Saved data entries
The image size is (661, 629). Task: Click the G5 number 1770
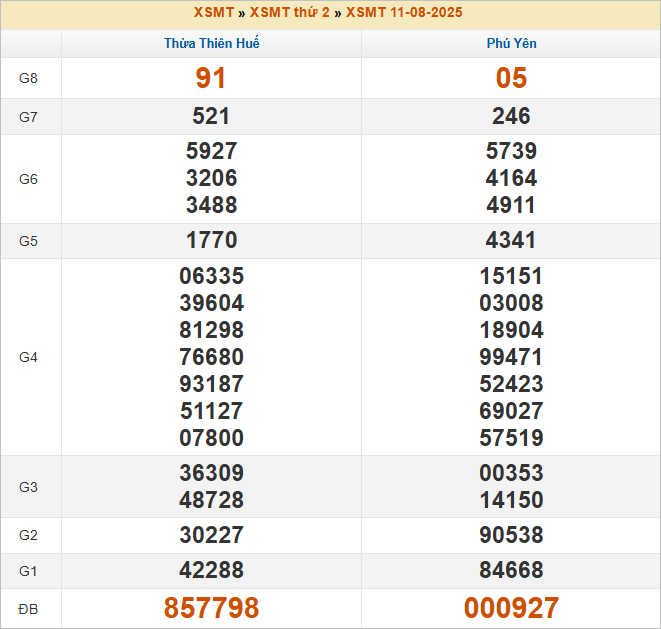coord(211,240)
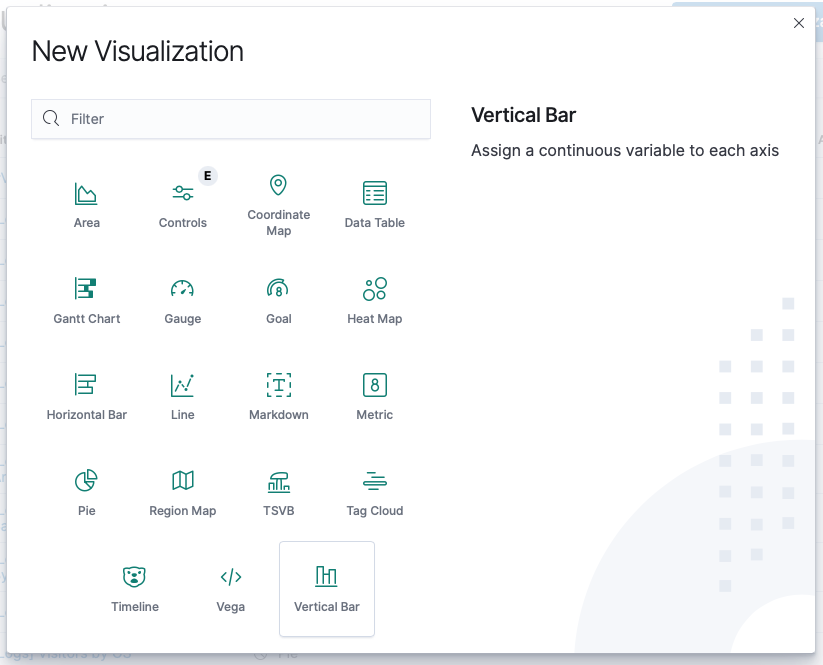This screenshot has height=665, width=823.
Task: Choose the Timeline visualization
Action: [135, 588]
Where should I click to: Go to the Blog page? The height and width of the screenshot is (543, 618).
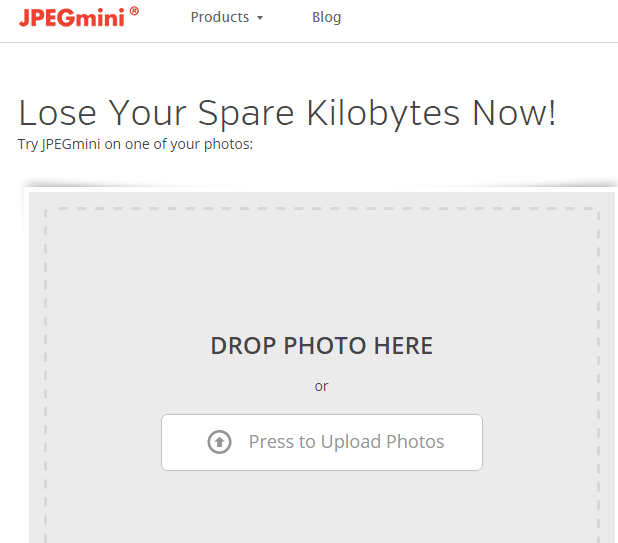pyautogui.click(x=326, y=17)
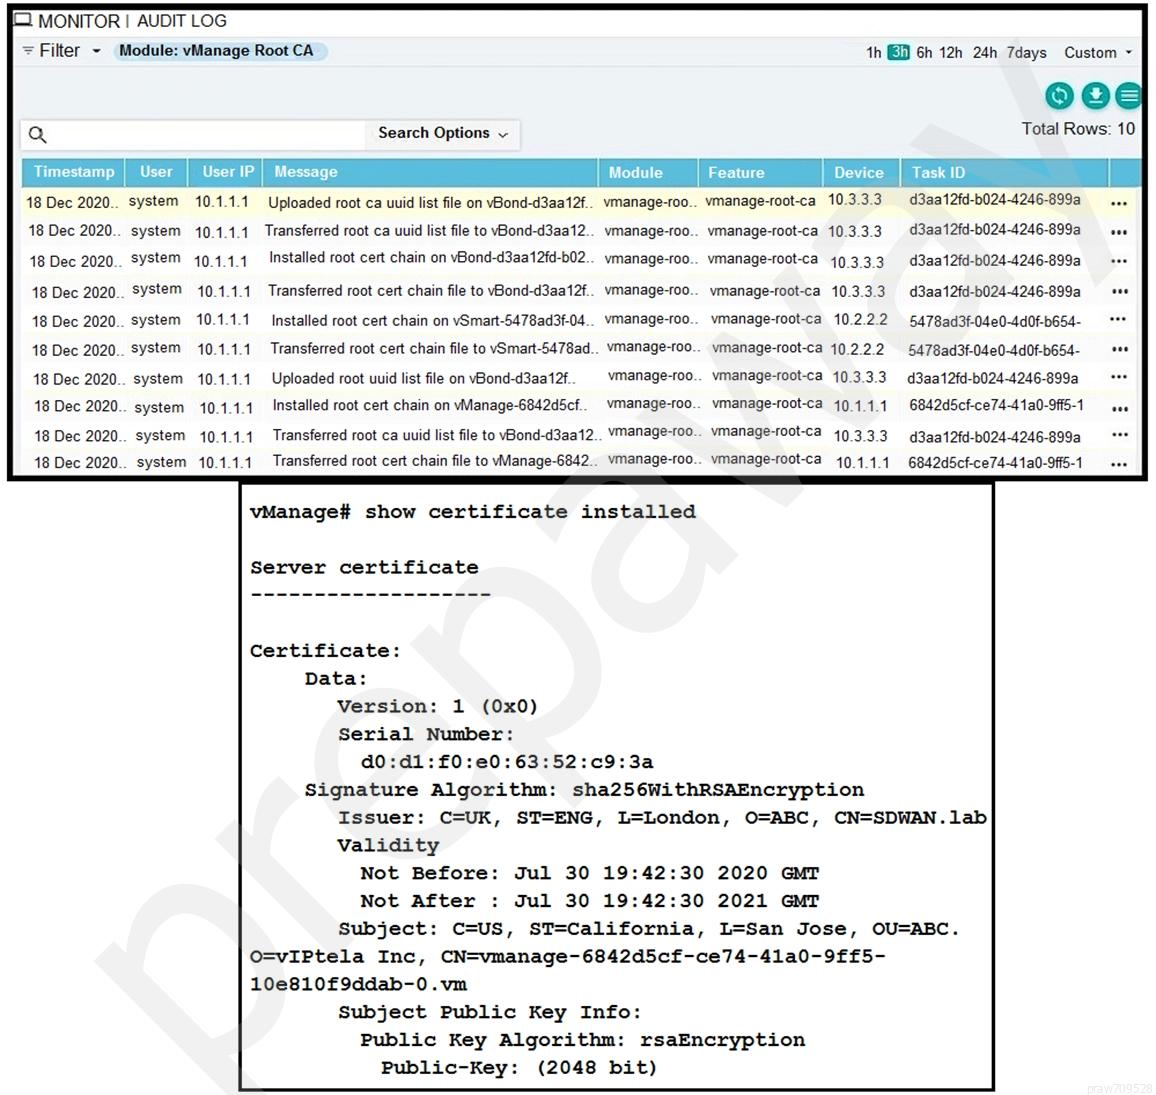Viewport: 1156px width, 1095px height.
Task: Select the 7days time range
Action: (x=1026, y=53)
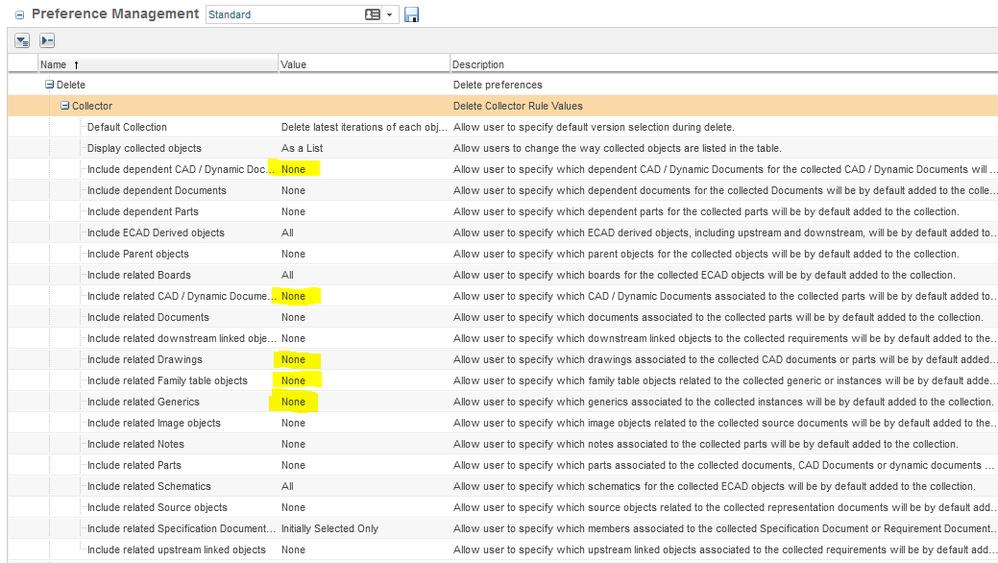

● **EXERCISE BRIEF**
What is needed is a word-for-word repeat of every line from the line with "Where should I" to the end of the entries above; leave out the pictures.

● **RESULT FOR THIS EXERCISE**
Where should I click to: Go to the Blog page? The height and width of the screenshot is (543, 618).
pyautogui.click(x=326, y=17)
Viewport: 1156px width, 1095px height.
Task: Select the 7days time range
Action: (x=1026, y=53)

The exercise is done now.